W miniony weekend odbyły się dwa biegi, które zazwyczaj jednoznacznie kojarzą się z trudnym do wytrzymania mrozem. Tym razem jednak warunki w Polsce, choćby na rozpoczęciu biegów górskich w Falenicy, wcale nie odbiegały od ekstremalnych warunków na Syberii czy w północnej Norwegii.
W Falenicy biegacze walczyli z oszronionymi rzęsami i brodami przy temperaturze minus 17 stopni. Tymczasem półmaraton w Omsku, uważany za jeden z najzimniejszych biegów świata, odbywał się przy średniej temperaturze dziennej minus 12 stopni, a podczas godzin ze słońcem mróz nie przekraczał 4 stopni. Warunki były więc łatwiejsze niż w Polsce, no i zdecydowanie bardziej przyjazne niż podczas rekordowo zimnego roku 2001. Wtedy półmaratończycy zobaczyli na termometrach minus 39 stopni Celsjusza, a odczuli jeszcze więcej.

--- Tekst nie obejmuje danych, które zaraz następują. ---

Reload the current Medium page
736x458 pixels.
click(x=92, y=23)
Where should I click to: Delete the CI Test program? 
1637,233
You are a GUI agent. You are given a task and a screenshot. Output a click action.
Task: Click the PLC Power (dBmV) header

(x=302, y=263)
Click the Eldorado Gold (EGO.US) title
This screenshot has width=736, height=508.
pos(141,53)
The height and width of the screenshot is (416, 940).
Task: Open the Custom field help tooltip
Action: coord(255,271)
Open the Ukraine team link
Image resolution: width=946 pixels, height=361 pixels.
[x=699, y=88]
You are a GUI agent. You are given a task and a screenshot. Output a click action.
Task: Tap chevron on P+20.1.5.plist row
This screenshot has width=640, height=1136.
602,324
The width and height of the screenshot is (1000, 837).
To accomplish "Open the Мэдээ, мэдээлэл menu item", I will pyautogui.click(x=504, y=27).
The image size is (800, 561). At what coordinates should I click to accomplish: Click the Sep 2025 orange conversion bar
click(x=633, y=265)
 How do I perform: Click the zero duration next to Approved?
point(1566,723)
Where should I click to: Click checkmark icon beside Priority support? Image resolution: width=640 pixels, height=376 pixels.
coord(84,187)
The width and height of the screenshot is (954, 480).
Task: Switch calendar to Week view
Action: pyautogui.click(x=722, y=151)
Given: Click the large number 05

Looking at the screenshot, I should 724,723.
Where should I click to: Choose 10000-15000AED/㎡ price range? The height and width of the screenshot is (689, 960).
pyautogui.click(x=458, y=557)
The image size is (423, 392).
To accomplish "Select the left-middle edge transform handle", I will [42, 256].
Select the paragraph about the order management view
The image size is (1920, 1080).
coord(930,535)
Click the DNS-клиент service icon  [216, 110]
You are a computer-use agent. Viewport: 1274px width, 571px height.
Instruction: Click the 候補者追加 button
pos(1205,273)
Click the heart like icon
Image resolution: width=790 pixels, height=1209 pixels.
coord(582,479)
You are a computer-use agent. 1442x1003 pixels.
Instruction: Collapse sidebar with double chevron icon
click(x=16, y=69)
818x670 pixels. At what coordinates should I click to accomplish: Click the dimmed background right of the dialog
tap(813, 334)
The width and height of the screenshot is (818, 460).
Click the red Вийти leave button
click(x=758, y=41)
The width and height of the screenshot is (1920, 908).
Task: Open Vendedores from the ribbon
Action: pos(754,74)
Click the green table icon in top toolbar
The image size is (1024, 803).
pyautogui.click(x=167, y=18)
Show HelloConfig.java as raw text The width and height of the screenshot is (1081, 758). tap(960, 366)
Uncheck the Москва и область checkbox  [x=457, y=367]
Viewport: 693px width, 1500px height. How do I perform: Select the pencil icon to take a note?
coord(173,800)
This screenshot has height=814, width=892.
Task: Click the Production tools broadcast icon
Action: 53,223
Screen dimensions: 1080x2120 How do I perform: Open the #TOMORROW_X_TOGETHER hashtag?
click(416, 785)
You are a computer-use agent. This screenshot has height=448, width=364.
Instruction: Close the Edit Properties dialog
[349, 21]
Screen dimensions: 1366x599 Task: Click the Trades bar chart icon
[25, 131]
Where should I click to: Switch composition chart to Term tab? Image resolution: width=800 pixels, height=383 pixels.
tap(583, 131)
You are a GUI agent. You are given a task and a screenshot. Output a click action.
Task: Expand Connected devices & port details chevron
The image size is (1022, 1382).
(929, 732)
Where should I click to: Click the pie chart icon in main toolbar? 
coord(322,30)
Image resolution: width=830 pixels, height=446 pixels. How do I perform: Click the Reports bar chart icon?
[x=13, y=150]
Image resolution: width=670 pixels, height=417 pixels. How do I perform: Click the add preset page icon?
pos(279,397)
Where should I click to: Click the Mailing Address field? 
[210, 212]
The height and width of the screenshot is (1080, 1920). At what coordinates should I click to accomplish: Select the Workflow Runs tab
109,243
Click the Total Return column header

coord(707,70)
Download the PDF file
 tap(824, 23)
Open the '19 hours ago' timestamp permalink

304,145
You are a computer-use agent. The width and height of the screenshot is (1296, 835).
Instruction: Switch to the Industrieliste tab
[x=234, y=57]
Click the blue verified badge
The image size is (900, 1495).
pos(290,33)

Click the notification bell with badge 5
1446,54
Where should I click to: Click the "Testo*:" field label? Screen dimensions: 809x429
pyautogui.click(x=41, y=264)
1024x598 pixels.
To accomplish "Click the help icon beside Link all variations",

Tym razem 910 uczestników z 16 krajów nie musiało mierzyć się z takim wyzwaniem, co wcale ich nie cieszyło. Biegacze z Hong Kongu, Indii czy Włoch, przyjeżdżają na Syberię właśnie po to, by doświadczyć prawdziwej i najlepiej ekstremalnej zimy. Z czasem 1:08:16 rywalizację wygrał Petrov Sergey. Wśród pań triumfowała Natalia Tarasova z Nowosybirska.
W weekend został również rozegrany Polar Night Half Marathon i chociaż zgodnie z nazwą noc była polarna, to pogoda już nie. 770 osób ukończyło półmaraton za kołem podbiegunowym przy dodatnich temperaturach.
Najszybsi byli Norwedzy. Bieg wygrał miejscowy biegacz Kristian Ulriksen (1:14:56), a wśród pań triumfowała, również mieszkająca w Tromso, Hilde Aders (1:23:51). Jednak w stawce byli zawodnicy z niemal całego świata. Reprezentowali 46 krajów, a wśród nich byli także Polacy. Piotr Jan Gniewkowski z czasem 1:50:13 zajął 184 miejsce. Wśród pań najwyższe, 57 miejsce zajęła Izabela Sękowska.